(Task goal)
Below are some entries; can you quote all of them exactly?

Saved data entries:
# # # #
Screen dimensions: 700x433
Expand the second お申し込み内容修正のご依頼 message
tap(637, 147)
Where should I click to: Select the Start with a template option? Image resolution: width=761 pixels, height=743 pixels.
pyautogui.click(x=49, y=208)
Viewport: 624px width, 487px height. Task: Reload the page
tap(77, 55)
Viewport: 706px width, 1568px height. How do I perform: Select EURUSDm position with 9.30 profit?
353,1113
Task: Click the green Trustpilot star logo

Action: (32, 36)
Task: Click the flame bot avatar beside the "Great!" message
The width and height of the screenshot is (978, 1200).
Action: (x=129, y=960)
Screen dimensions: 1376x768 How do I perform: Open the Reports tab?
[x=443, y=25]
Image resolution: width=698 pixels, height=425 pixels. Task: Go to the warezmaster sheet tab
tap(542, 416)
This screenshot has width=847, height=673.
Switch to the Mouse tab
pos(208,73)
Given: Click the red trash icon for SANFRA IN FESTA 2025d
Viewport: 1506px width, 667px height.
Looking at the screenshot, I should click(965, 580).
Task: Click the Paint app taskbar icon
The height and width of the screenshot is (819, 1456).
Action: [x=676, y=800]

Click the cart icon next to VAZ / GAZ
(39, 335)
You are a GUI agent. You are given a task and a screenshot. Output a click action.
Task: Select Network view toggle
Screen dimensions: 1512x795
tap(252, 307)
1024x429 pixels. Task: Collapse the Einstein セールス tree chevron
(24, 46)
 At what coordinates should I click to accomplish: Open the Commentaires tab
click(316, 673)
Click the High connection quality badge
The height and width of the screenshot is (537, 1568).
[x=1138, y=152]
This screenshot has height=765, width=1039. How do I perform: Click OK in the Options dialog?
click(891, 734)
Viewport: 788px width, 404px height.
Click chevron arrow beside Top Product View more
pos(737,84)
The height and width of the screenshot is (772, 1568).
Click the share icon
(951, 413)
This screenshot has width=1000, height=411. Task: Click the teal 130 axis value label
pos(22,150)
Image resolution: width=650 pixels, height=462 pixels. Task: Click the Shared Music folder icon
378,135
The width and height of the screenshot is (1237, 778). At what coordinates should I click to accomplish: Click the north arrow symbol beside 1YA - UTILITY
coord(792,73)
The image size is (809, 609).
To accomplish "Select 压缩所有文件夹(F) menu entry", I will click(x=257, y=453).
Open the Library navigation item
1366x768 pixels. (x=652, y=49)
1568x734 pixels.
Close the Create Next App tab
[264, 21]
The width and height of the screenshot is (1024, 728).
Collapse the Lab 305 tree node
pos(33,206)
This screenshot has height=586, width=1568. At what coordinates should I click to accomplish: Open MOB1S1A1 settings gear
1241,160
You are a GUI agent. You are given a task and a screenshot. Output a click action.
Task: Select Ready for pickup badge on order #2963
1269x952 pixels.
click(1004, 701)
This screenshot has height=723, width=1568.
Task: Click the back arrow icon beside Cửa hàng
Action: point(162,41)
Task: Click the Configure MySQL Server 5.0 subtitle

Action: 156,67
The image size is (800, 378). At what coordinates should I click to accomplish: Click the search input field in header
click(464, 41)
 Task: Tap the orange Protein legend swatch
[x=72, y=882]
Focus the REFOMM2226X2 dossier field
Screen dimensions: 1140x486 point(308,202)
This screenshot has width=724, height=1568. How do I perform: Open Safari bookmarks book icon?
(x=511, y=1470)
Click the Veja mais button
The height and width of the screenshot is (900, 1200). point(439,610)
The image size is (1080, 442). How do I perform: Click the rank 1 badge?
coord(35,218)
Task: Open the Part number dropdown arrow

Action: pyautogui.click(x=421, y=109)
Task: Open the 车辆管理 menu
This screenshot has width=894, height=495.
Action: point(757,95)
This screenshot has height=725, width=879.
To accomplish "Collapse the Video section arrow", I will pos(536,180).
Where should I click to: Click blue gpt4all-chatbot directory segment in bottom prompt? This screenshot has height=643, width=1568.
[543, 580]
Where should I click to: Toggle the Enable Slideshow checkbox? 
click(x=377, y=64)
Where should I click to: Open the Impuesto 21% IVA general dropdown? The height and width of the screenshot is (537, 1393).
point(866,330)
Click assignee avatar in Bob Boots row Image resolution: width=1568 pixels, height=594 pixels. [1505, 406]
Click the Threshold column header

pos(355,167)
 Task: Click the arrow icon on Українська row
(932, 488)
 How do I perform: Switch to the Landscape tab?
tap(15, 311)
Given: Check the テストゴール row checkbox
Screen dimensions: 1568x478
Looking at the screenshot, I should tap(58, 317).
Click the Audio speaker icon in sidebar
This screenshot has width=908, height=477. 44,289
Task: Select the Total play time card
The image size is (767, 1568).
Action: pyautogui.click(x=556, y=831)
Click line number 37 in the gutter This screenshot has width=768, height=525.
# # # #
(Output)
Screen dimensions: 700x433
Expand the second お申し込み内容修正のご依頼 message
tap(637, 147)
Where should I click to: Select the Start with a template option? Image resolution: width=761 pixels, height=743 pixels.
pyautogui.click(x=49, y=208)
Viewport: 624px width, 487px height. Task: Reload the page
tap(77, 55)
Viewport: 706px width, 1568px height. How do I perform: Select EURUSDm position with 9.30 profit?
353,1113
Task: Click the green Trustpilot star logo

Action: (32, 36)
Task: Click the flame bot avatar beside the "Great!" message
The width and height of the screenshot is (978, 1200).
Action: (x=129, y=960)
Screen dimensions: 1376x768 How do I perform: Open the Reports tab?
[x=443, y=25]
Image resolution: width=698 pixels, height=425 pixels. Task: Go to the warezmaster sheet tab
tap(542, 416)
This screenshot has width=847, height=673.
Switch to the Mouse tab
pos(208,73)
Given: Click the red trash icon for SANFRA IN FESTA 2025d
Viewport: 1506px width, 667px height.
Looking at the screenshot, I should click(965, 580).
Task: Click the Paint app taskbar icon
The height and width of the screenshot is (819, 1456).
Action: [x=676, y=800]

Click the cart icon next to VAZ / GAZ
(39, 335)
You are a GUI agent. You are given a task and a screenshot. Output a click action.
Task: Select Network view toggle
Screen dimensions: 1512x795
tap(252, 307)
1024x429 pixels. Task: Collapse the Einstein セールス tree chevron
(24, 46)
 At what coordinates should I click to accomplish: Open the Commentaires tab
click(316, 673)
Click the High connection quality badge
The height and width of the screenshot is (537, 1568).
[x=1138, y=152]
This screenshot has height=765, width=1039. How do I perform: Click OK in the Options dialog?
click(891, 734)
Viewport: 788px width, 404px height.
Click chevron arrow beside Top Product View more
pos(737,84)
The height and width of the screenshot is (772, 1568).
Click the share icon
(951, 413)
This screenshot has width=1000, height=411. Task: Click the teal 130 axis value label
pos(22,150)
Image resolution: width=650 pixels, height=462 pixels. Task: Click the Shared Music folder icon
378,135
The width and height of the screenshot is (1237, 778). At what coordinates should I click to accomplish: Click the north arrow symbol beside 1YA - UTILITY
coord(792,73)
The image size is (809, 609).
To accomplish "Select 压缩所有文件夹(F) menu entry", I will click(x=257, y=453).
Open the Library navigation item
1366x768 pixels. (x=652, y=49)
1568x734 pixels.
Close the Create Next App tab
[264, 21]
The width and height of the screenshot is (1024, 728).
Collapse the Lab 305 tree node
pos(33,206)
This screenshot has height=586, width=1568. At what coordinates should I click to accomplish: Open MOB1S1A1 settings gear
1241,160
You are a GUI agent. You are given a task and a screenshot. Output a click action.
Task: Select Ready for pickup badge on order #2963
1269x952 pixels.
click(1004, 701)
This screenshot has height=723, width=1568.
Task: Click the back arrow icon beside Cửa hàng
Action: point(162,41)
Task: Click the Configure MySQL Server 5.0 subtitle

Action: 156,67
The image size is (800, 378). At what coordinates should I click to accomplish: Click the search input field in header
click(464, 41)
 Task: Tap the orange Protein legend swatch
[x=72, y=882]
Focus the REFOMM2226X2 dossier field
Screen dimensions: 1140x486 point(308,202)
This screenshot has width=724, height=1568. How do I perform: Open Safari bookmarks book icon?
(x=511, y=1470)
Click the Veja mais button
The height and width of the screenshot is (900, 1200). point(439,610)
The image size is (1080, 442). How do I perform: Click the rank 1 badge?
coord(35,218)
Task: Open the Part number dropdown arrow

Action: pyautogui.click(x=421, y=109)
Task: Open the 车辆管理 menu
This screenshot has width=894, height=495.
Action: point(757,95)
This screenshot has height=725, width=879.
To accomplish "Collapse the Video section arrow", I will pos(536,180).
Where should I click to: Click blue gpt4all-chatbot directory segment in bottom prompt? This screenshot has height=643, width=1568.
[543, 580]
Where should I click to: Toggle the Enable Slideshow checkbox? 
click(x=377, y=64)
Where should I click to: Open the Impuesto 21% IVA general dropdown? The height and width of the screenshot is (537, 1393).
point(866,330)
Click assignee avatar in Bob Boots row Image resolution: width=1568 pixels, height=594 pixels. [1505, 406]
Click the Threshold column header

pos(355,167)
 Task: Click the arrow icon on Українська row
(932, 488)
 How do I perform: Switch to the Landscape tab?
tap(15, 311)
Given: Check the テストゴール row checkbox
Screen dimensions: 1568x478
Looking at the screenshot, I should tap(58, 317).
Click the Audio speaker icon in sidebar
This screenshot has width=908, height=477. 44,289
Task: Select the Total play time card
The image size is (767, 1568).
Action: pyautogui.click(x=556, y=831)
Click line number 37 in the gutter This screenshot has width=768, height=525.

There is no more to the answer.